Les données sont l'élément central de ce changement. L'humanité a produit, entre 2000 et 2015, 800 fois plus de données que ce qu'elle avait produit des origines jusqu'en 2000. Le traitement de ces données permet de créer de la valeur, par les corrélations, les prévisions et, au bout du compte, la capacité de modifier des comportements. Il en découle de nouveaux rapports de force, au profit de ceux qui maîtrisent cette information, en mesure d'acquérir de la sorte pouvoir ou argent. En donnant à chaque individu l'illusion d'une « nouvelle souveraineté digitale », les réseaux sociaux en font des pourvoyeurs d'informations à valeur commerciale. La relation de dépendance s'amplifie au fil des services nouveaux que les entreprises – et pas seulement celles qui gèrent des réseaux sociaux – proposent, collectant au passage les données. « Le capitalisme de l’information aura remplacé le capitalisme des machines ».
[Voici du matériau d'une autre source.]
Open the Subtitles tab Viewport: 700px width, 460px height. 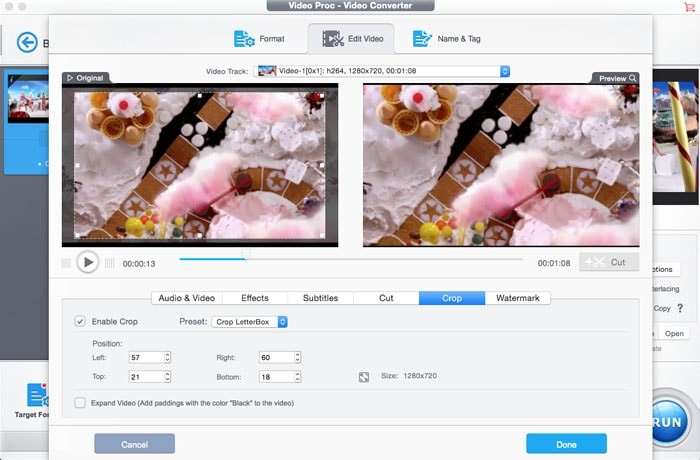click(x=320, y=298)
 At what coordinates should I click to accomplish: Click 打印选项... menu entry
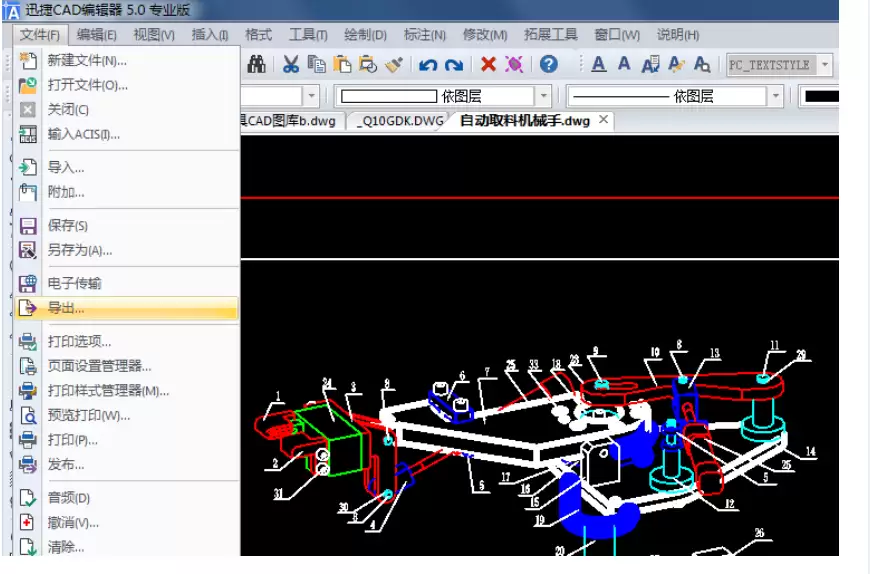tap(79, 342)
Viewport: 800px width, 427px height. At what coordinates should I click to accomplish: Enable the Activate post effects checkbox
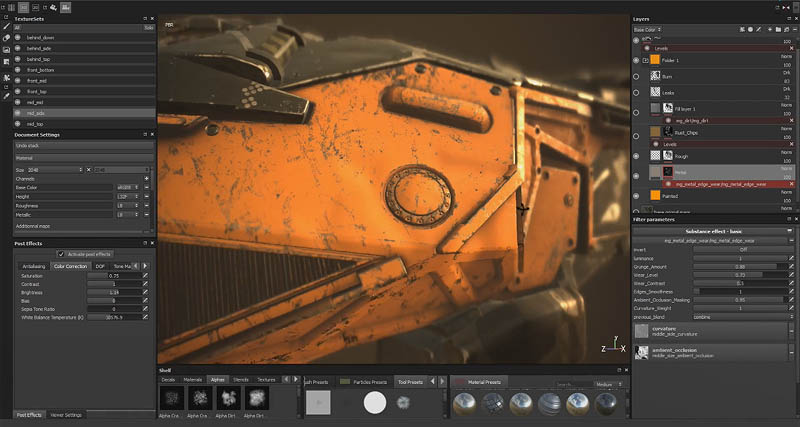coord(62,254)
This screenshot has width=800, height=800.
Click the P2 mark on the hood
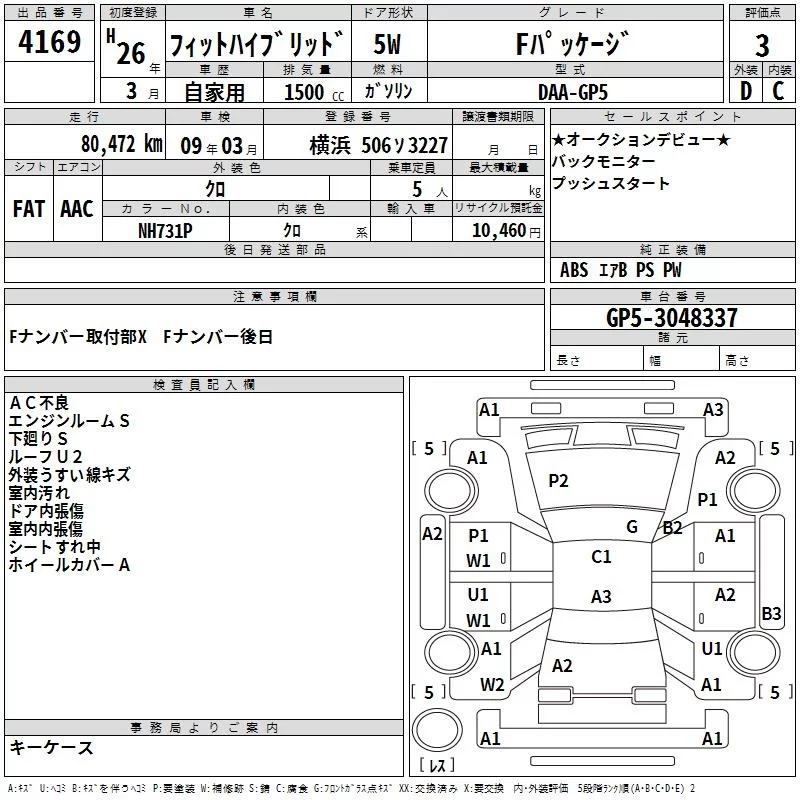point(558,481)
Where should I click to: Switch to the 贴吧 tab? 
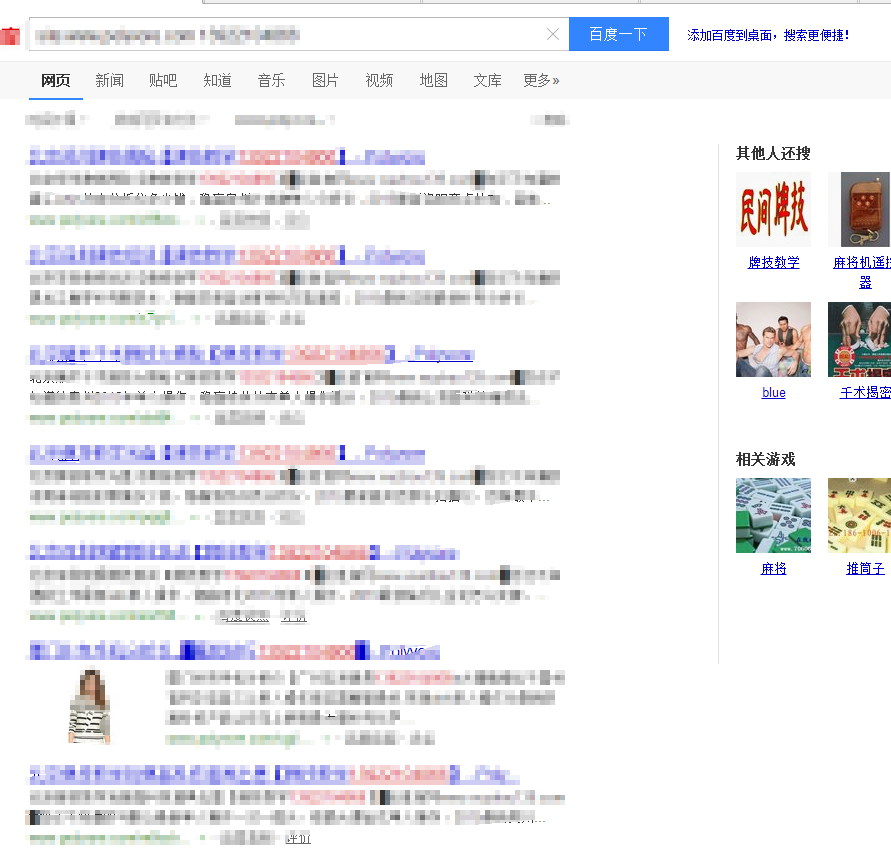(163, 81)
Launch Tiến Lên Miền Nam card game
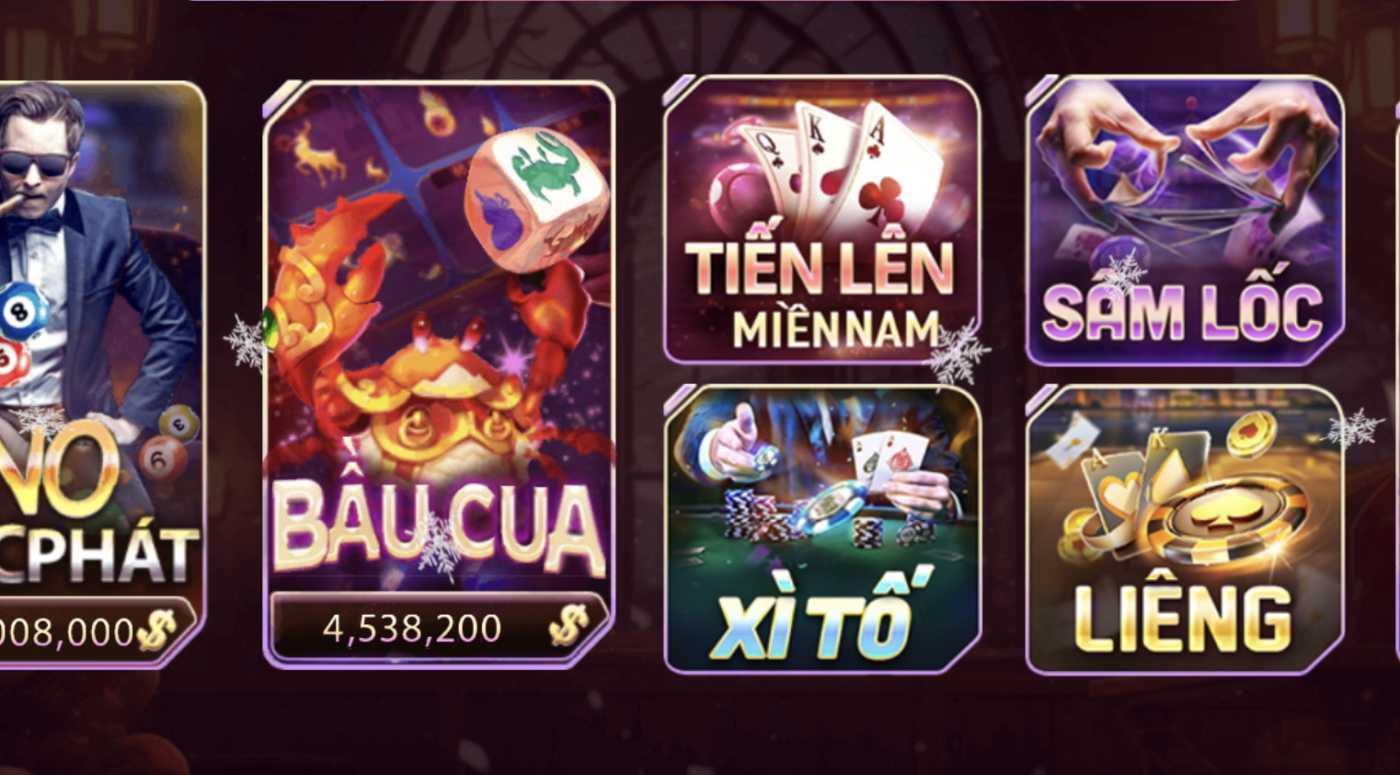The height and width of the screenshot is (775, 1400). coord(822,219)
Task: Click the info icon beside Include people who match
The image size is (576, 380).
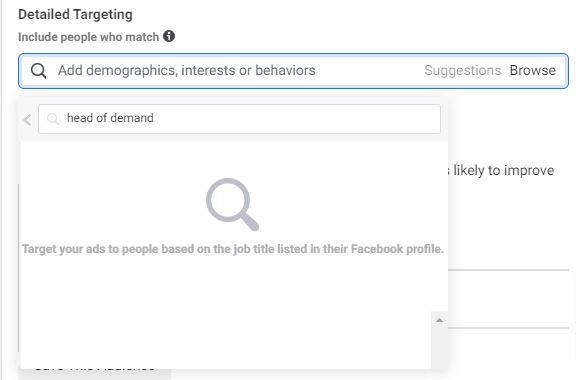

La concentration, possiblement illégitime, de pouvoir qui en procède pose à la politique des questions nouvelles. Alors que durant l'ère industrielle, le rapport des forces entre entrepreneurs et prolétaires a été rééquilibré par le syndicalisme, aucun mécanisme de ce type n’est aujourd'hui à l'œuvre, les individus étant dispersés géographiquement – et plutôt satisfaits des termes de l'échange, dont ils ne voient pas, à leur échelle, les risques. Certes, les sociétés démocratiques ont cherché à préserver la séparation entre sphère privée et sphère publique, avec notamment le RGPD institué par l'Union européenne. Mais cette séparation est très imparfaite, car elle fait de chaque individu l'arbitre de sa propre frontière entre le privé et le public. Moyennant quoi, au lieu d'être l'exception qu'il faut choisir, la sphère publique devient la position par défaut. La frontière est par ailleurs, sur un plan technique, difficile à identifier, car d'autres acteurs ont un intérêt légitime à conserver une partie de l’information.

Certaines entreprises de l'Internet ont devancé les préventions vis-à-vis d'une sphère publique par défaut en créant des groupes de communautés fermées protégées par un cryptage, consacrant du coup la disparition d’un espace public de débat.

En cherchant à renverser ce rapport de forces, nous retombons dans le piège d'une vision unidimensionnelle, en nous limitant à la seule valeur commerciale des données. La réponse résiderait alors dans une simple régulation du marché des données, que certains, aux États-Unis, proposent de traiter par le démantèlement des grandes firmes de l'Internet en position trop monopolistique.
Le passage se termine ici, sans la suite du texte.